Twitter Throws a Wrench at Discovery

Businesses are increasingly turning to social media for a variety of purposes, ranging from simple employee communications to marketing and training. As a result, these website are building vast databases of collected data, leading many IT professionals, executives and legal professionals to become concerns about the security of this information. Many of these fears are likely the direct product of the big question: who owns social media data?

Twitter revamped

TechCrunch recently reported that Twitter has issued a statement regarding a new option for business and personal users to download entire archives of tweets. According to the news provider, the social media site is allowing each user to download their entire archive of tweets and retweets, which will be easy to browse and search via keyword, phrases, usernames and hashtags.

The source explained that Twitter believes this process will actually take months to achieve, but will be rolled out gradually throughout the beginning of the year.
“If you don’t see that option in Settings today, know that it’s on the way! We’re rolling out this feature slowly, starting today with a small percentage of users whose language is set to English.,” the Twitter blog post read, according to TechCrunch. “Over the coming weeks and months, we’ll make it available to all users around the world, for all the languages we offer.
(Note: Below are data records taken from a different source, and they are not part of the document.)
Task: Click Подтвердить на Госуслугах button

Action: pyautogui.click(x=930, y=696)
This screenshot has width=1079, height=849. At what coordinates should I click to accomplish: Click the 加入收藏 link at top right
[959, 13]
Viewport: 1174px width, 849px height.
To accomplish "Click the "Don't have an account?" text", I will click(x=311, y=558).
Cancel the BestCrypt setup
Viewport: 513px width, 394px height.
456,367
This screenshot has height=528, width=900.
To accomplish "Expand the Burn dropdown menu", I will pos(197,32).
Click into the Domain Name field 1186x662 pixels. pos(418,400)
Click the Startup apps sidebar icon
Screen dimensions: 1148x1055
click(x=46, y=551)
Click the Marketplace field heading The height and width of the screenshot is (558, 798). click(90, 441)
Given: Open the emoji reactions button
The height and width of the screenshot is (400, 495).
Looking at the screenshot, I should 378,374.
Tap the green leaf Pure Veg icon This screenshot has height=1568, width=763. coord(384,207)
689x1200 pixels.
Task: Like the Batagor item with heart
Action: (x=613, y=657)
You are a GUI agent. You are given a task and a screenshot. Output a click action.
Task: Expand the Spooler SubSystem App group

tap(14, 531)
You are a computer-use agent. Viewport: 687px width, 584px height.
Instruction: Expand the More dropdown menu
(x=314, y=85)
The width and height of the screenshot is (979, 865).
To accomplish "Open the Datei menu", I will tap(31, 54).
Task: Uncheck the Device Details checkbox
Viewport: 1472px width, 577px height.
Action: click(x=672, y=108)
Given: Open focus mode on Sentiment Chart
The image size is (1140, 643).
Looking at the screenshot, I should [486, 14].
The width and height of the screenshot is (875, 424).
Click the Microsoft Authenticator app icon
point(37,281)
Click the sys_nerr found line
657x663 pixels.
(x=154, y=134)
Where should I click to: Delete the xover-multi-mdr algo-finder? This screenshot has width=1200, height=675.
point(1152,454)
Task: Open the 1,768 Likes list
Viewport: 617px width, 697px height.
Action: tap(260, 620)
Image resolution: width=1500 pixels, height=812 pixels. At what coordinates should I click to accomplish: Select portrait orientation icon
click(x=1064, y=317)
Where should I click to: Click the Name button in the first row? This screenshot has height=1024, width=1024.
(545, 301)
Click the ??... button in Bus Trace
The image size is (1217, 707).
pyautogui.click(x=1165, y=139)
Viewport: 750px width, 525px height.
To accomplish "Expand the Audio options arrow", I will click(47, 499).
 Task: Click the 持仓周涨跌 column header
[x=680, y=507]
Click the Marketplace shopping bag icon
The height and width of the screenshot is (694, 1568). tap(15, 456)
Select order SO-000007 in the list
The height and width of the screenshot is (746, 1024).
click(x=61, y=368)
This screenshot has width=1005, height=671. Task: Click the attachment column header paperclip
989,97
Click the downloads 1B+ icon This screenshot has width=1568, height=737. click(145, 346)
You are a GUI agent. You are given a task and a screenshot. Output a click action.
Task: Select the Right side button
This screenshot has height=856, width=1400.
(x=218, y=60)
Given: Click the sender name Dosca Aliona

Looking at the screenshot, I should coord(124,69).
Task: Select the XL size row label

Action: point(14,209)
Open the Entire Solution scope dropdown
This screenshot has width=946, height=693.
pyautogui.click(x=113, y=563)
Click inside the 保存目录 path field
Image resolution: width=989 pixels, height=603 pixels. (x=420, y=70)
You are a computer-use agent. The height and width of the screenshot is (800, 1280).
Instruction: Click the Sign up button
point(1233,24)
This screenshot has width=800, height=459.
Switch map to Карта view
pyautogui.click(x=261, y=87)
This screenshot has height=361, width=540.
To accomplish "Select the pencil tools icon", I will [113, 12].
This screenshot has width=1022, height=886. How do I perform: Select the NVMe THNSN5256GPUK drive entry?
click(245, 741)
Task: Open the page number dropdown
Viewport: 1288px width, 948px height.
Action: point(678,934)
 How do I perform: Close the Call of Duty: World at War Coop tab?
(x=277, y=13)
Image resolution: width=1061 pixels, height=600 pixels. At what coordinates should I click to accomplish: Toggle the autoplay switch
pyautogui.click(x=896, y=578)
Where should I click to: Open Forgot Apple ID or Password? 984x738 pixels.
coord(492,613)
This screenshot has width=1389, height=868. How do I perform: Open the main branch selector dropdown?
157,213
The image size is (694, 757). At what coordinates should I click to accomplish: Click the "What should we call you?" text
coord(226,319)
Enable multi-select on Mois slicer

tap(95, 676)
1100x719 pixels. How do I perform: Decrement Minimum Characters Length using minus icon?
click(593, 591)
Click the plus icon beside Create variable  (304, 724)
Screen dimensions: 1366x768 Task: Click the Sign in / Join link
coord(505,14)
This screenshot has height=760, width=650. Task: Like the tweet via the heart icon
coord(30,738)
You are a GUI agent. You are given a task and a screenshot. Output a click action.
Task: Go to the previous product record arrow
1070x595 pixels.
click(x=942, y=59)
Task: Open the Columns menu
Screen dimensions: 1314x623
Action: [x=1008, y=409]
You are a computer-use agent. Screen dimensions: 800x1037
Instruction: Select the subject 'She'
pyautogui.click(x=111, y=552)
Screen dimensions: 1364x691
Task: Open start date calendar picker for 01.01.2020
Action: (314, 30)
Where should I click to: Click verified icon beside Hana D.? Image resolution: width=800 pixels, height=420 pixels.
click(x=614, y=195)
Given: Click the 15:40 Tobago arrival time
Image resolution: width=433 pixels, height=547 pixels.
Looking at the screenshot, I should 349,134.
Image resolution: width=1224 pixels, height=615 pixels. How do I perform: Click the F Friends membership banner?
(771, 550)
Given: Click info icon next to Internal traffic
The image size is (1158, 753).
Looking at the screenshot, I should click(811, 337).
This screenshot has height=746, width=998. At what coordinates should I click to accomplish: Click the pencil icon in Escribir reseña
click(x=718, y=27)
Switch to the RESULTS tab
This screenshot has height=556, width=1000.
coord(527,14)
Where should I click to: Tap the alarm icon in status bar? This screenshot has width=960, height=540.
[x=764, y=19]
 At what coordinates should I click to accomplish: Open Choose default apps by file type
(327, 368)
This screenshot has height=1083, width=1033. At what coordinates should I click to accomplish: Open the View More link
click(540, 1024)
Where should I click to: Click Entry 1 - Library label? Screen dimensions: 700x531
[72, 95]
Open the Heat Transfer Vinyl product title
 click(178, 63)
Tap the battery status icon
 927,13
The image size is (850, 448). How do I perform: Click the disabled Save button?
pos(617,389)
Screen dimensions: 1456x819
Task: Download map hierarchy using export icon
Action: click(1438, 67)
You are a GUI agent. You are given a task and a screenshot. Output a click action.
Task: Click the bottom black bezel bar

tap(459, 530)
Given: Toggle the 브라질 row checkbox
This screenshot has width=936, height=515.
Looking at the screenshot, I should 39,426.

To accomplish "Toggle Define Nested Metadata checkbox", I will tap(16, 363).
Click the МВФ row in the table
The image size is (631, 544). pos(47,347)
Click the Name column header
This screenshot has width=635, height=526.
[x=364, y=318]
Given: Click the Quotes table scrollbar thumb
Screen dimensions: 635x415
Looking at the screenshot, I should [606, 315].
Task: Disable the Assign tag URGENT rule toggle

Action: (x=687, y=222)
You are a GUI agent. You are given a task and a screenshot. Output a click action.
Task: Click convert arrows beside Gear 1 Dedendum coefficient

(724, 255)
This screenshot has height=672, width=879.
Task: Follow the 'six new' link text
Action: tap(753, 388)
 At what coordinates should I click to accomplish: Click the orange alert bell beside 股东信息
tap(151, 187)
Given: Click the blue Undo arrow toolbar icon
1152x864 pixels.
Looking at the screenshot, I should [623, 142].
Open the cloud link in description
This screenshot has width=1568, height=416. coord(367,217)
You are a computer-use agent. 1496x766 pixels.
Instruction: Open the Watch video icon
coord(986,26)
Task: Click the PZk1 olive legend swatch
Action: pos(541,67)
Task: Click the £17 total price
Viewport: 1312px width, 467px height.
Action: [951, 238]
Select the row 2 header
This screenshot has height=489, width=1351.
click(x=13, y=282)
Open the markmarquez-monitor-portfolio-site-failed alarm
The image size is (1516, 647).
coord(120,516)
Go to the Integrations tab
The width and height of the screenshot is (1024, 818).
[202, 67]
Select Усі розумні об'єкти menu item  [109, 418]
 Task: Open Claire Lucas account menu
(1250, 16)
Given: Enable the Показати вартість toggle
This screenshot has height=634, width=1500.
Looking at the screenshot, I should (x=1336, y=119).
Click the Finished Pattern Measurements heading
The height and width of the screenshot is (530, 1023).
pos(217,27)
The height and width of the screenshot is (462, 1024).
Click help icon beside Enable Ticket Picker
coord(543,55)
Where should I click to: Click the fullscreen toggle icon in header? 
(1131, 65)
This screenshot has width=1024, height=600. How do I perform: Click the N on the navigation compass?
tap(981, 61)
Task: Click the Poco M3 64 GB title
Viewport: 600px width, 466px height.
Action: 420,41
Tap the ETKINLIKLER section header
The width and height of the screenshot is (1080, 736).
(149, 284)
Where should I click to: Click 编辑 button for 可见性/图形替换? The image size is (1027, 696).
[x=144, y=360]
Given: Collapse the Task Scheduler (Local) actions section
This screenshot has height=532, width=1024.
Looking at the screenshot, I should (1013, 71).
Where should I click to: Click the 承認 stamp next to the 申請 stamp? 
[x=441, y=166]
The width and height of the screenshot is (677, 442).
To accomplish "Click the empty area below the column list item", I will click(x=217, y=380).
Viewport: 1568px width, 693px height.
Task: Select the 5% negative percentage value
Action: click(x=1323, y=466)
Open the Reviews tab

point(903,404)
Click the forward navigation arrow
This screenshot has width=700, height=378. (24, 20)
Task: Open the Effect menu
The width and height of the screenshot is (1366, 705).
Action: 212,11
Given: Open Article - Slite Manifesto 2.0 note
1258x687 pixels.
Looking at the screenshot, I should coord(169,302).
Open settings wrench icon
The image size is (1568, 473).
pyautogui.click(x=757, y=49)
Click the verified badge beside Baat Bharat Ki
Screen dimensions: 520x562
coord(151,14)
We’re really excited to bring this feature to everyone, and we appreciate your patience as we work to do so.

What this means to discovery

Starting from the first concern in-house counsel might have, was all this data always stored by the social media website? Well, yes, of course it was, because Twitter’s blog post indicated every use can re-obtain every tweet they have ever made spanning back to the beginning of the service in 2007. While business executives might not be as concerned with social media data from six years ago – as the services didn’t gain traction in the enterprise landscape until more recently – this nonetheless has discovery implications.  Almost four years ago, Debra Logan wrote on the Gartner blog that tweets and other social media communications are discoverable, just as any web-based data. The author quoted Douglas E. Winter of a Washington, D.C.-based law firm.

“Twitter posts are like any other electronically stored information,” Winter told Logan. “They are discoverable and should therefore be approached with all appropriate caution.”
As Twitter and Facebook continue to reshape their privacy policies, data ownership specifications and archiving capabilities, business executives will need to ensure that their companies are adequately protected against discovery nightmares.